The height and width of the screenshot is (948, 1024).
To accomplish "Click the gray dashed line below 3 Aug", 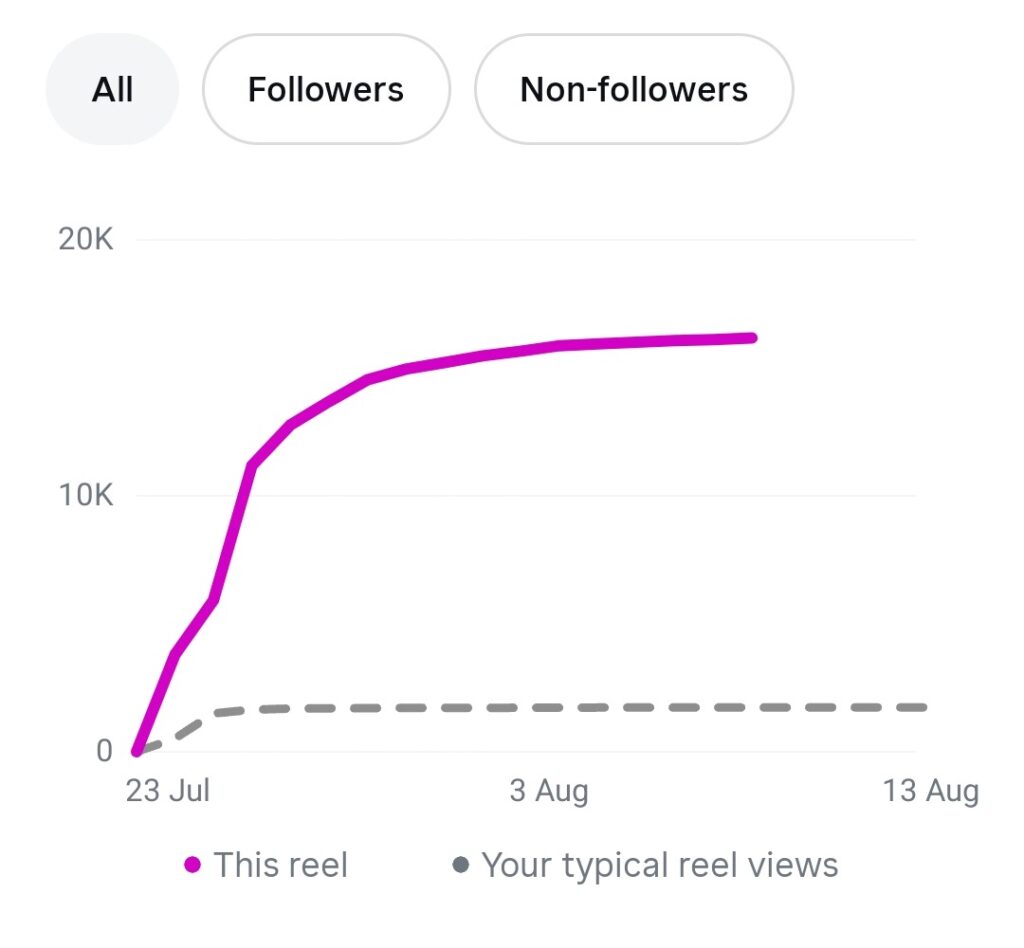I will coord(549,708).
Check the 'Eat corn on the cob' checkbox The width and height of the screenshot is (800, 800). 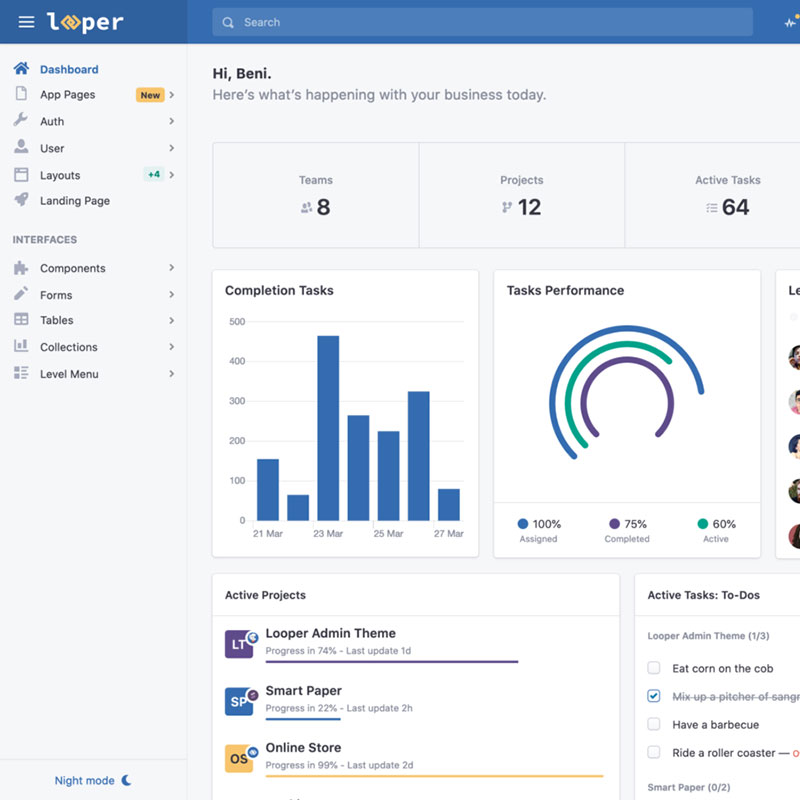654,668
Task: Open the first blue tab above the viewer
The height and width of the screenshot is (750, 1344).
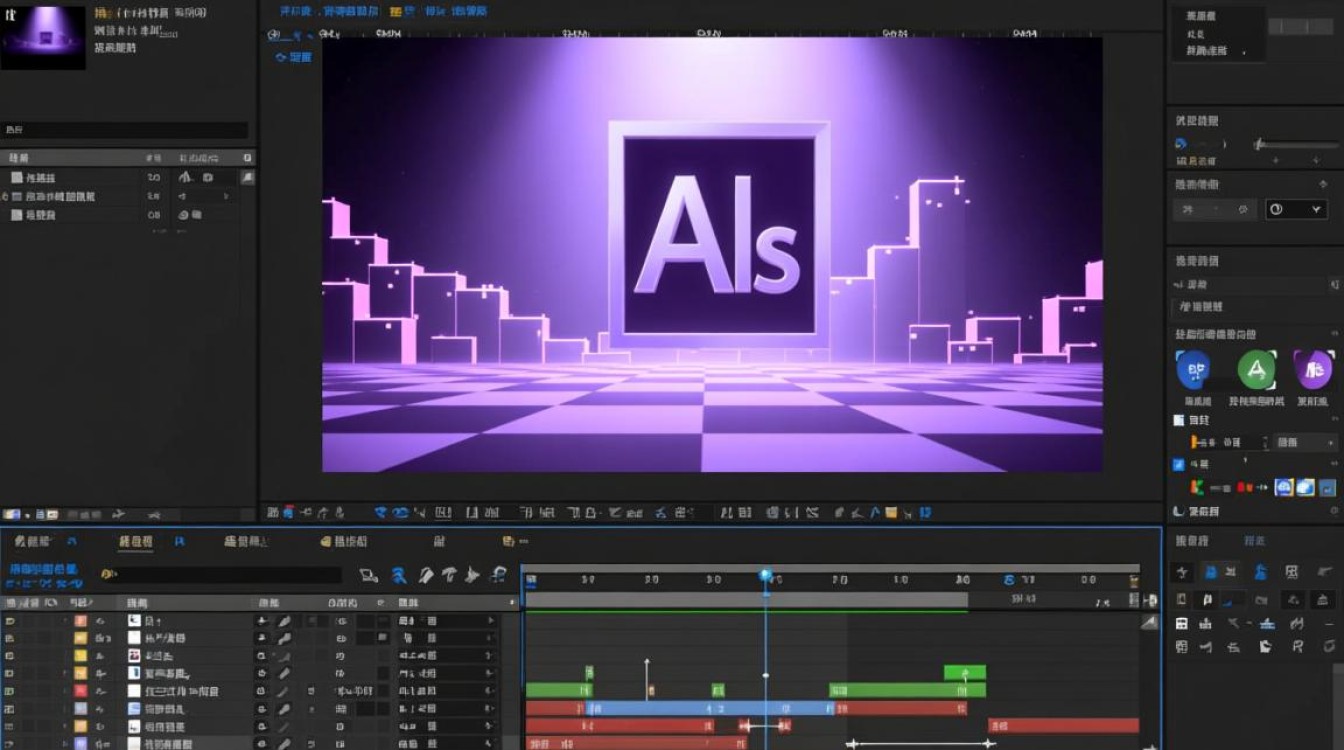Action: [296, 11]
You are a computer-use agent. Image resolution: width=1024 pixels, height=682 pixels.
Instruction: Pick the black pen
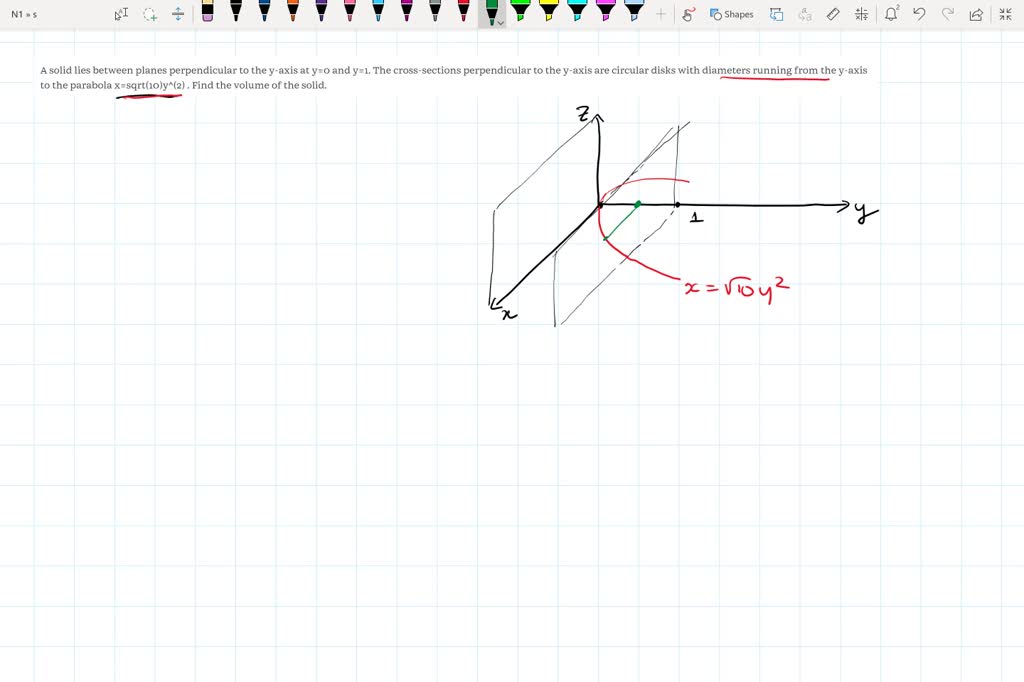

****************

TO BE DONE
Quote every line from the one containing "You are a computer-use" down to the end of the rows, leaving out the pictures.

SOLUTION BELOW
You are a computer-use agent. Image resolution: width=1024 pixels, height=682 pixels.
Instruction: Pick the black pen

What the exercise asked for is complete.